● Consigne:
Rédigez la suite de la critique du film Les Intranquilles, présentée plus bas, en commençant après sa dernière phrase.

#### Texte à lire ####

Plus qu’une observation de l’aspect psychologique, Lafosse jongle entre le prisme de la famille, du couple et celui de l’individualité. Dans ce trio familial, une quatrième entité se dissimule et prend parfois toute la place : la bipolarité s’invite à table, au lit, en voiture, en vacances, dans le couple, elle grignote l’énergie de celui qui la porte et de ceux qui gravitent autour. Quand la psychose se déchaîne, elle efface l’essence même de l’individualité, de la vie. Pour contrebalancer, la caméra de Joachim Lafosse filme de près chacun de ses trois héros, comme des portraits en mouvements. Il capte des images sensitives, avec une importance pour le toucher, les regards et surtout les respirations sonores, que ce soit dans le sommeil, la tension lorsque Damien peint ses toiles ou pendant des scènes de danse, parce qu’il y a de la vie dans ce film, de l’étreinte et de la sensualité, pour colmater un quotidien sur le fil. Et si le film tire en longueur par moment, c’est aussi parce que Lafosse laisse le temps s’écouler dans de nombreux plans pour nous faire rentrer dans la bulle de chacun de ses personnages.

Quand une personne souffre d’une maladie, tout semble tourner autour d’elle et les aidants semblent s’éteindre, ou donner l’impression à leur tour d’être envahissants quand ils ne demanderaient parfois qu’à souffler quelques instants. Le rôle de Leïla Bekhti en est le parfait exemple. C’est une mère qui se retrouve avec deux enfants, son fils, et l’amour de sa vie, qu’elle protège, réprimande et pour lesquels elle doit faire preuve de patience. « Tu es trop haut », « Il faut que tu dormes » ou encore, « Je ne vais pas tenir », voilà ce qu’elle répète sans cesse à Damien qui fait la sourde oreille tel un pré-ado en rébellion. Une Leila qui nous semble presque fatigante et rabat-joie tellement elle anticipe pour deux, tellement elle est inquiète. Si bien qu’au fil du film on se demande si une forme de folie ne la gagne pas elle aussi. Leur amour ne semble tenir qu’à une énième crise, et pourtant il est bien là, profond et solide malgré tout.

Les Intranquilles c’est une déclaration d’amour qui lutte au quotidien. Elle se diffuse de la plus belle des manières à travers les regards que Leila porte sur Damien, notamment lors d’une séquence en voiture sur fond d’une musique intradiégétique, Idées noires de Bernard Lavilliers. C’est une métaphore musicale de leur amour, d’une folie douce et furieuse qui les propulse de haut en bas. Cette chanson culte de Lavilliers porte en elle toute l’énergie du désespoir avec des paroles sombres qui naviguent pourtant sur une musique rock et entrainante, sortie du fin fond de la dépression que vivait le chanteur à l’époque.

#### Entrées du corpus ####

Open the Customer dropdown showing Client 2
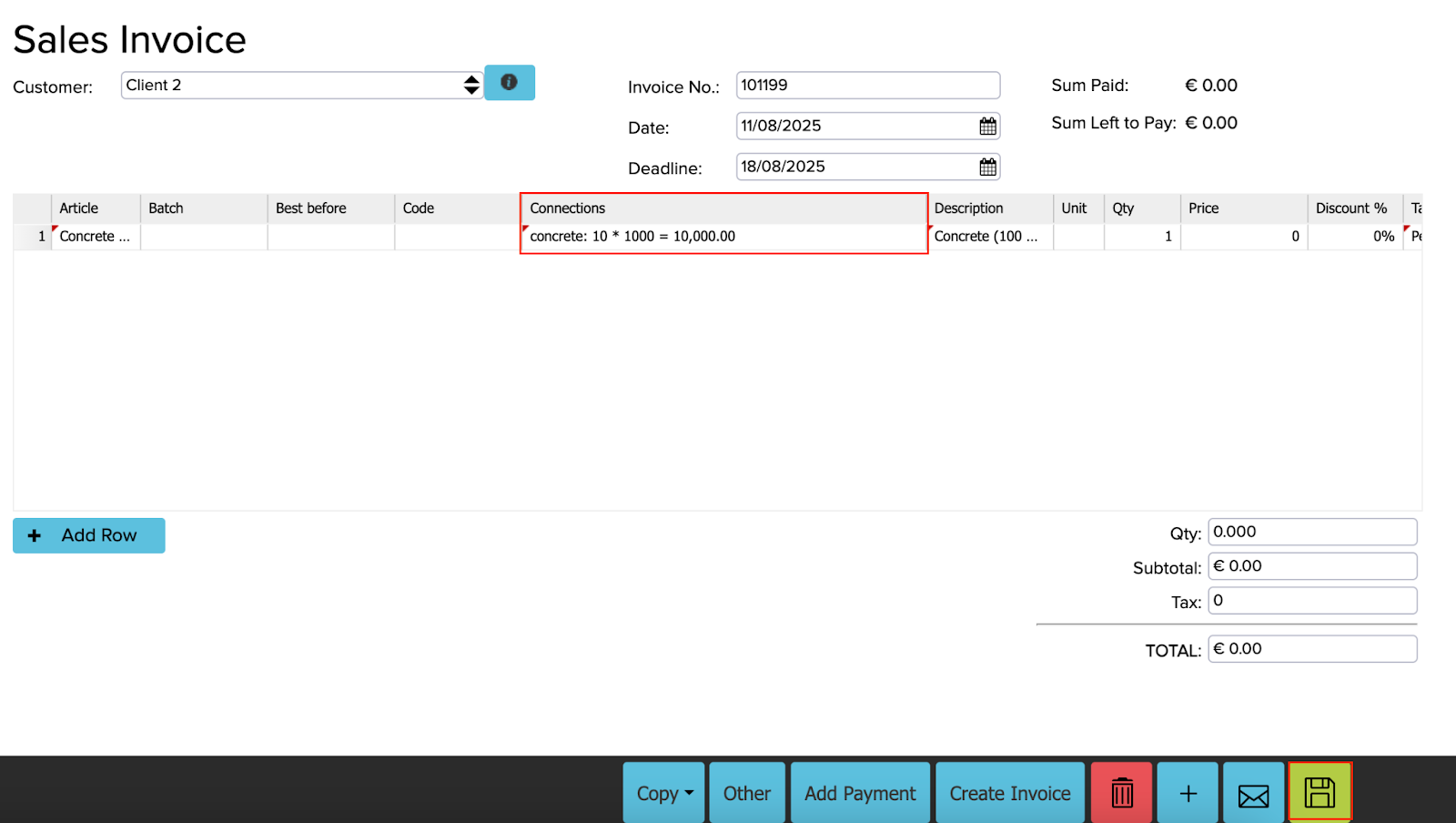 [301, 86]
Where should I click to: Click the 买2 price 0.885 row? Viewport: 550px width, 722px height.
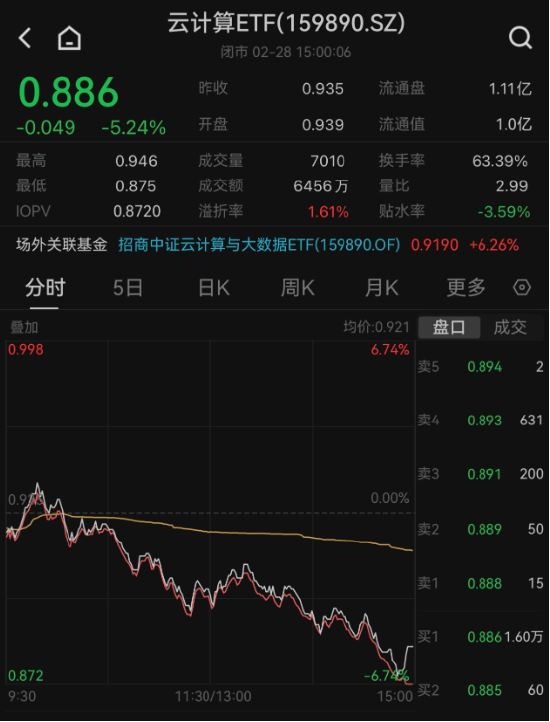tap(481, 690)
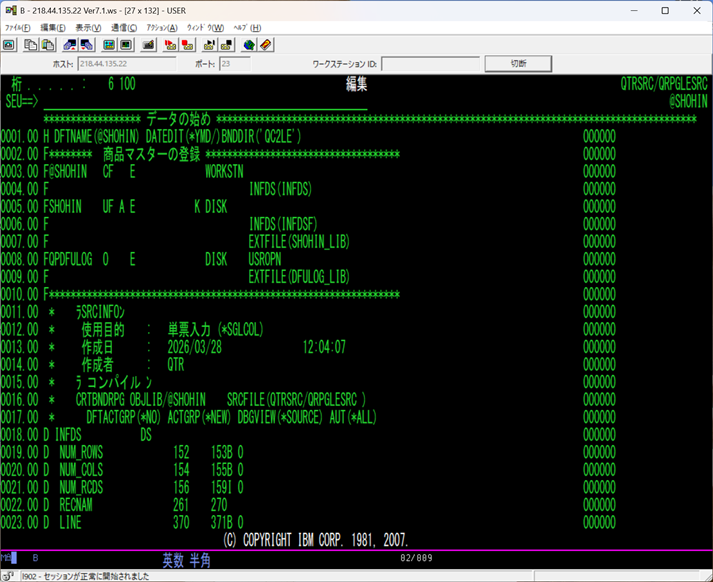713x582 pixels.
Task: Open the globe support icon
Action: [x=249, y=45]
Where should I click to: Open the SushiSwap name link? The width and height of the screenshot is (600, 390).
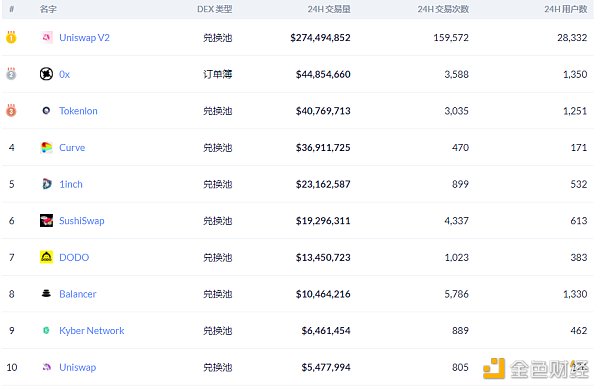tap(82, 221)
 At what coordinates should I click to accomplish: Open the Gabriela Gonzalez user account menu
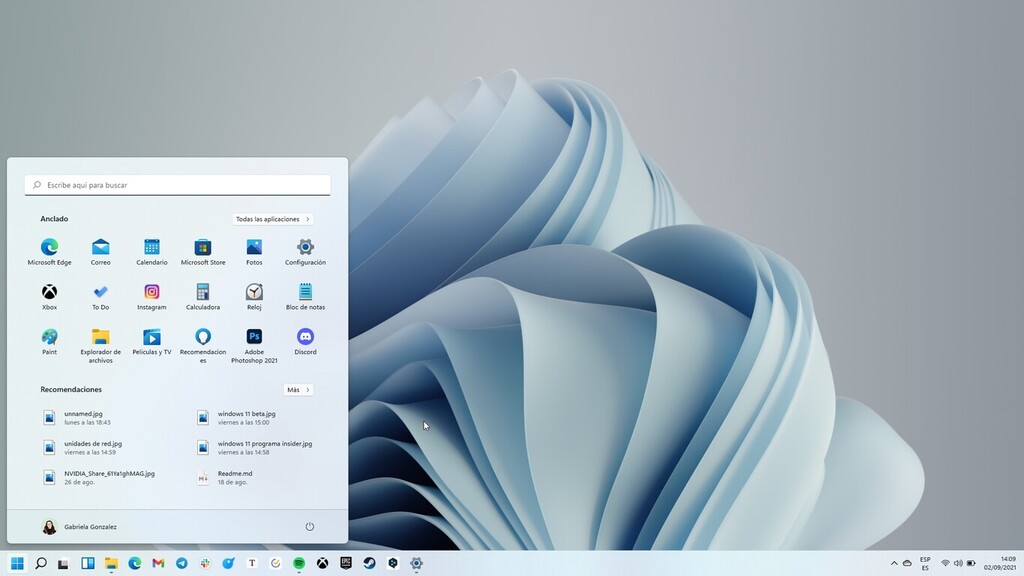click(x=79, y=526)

####

● Résultat:
Quand le regard de Leila couve Damien, celui d’Amine couve ses parents : une scène familiale enveloppante, quand l’enfant se retrouve observateur de l’amour et de la complicité entre ses parents. Et c’est tout ce qui fait la vibration du film. Il a beau parler de bipolarité, il raconte surtout une histoire familiale, certes unique, mais qui ne décroche pas totalement d’une certaine petite universalité. On touche au psychique, et pourtant il n’y a pas ou peu de scène à l’hôpital, même lorsque Damien y part en soins, il disparaît alors de l’écran. La maladie se vit essentiellement au cœur de la maison ou dans l’atelier de Damien.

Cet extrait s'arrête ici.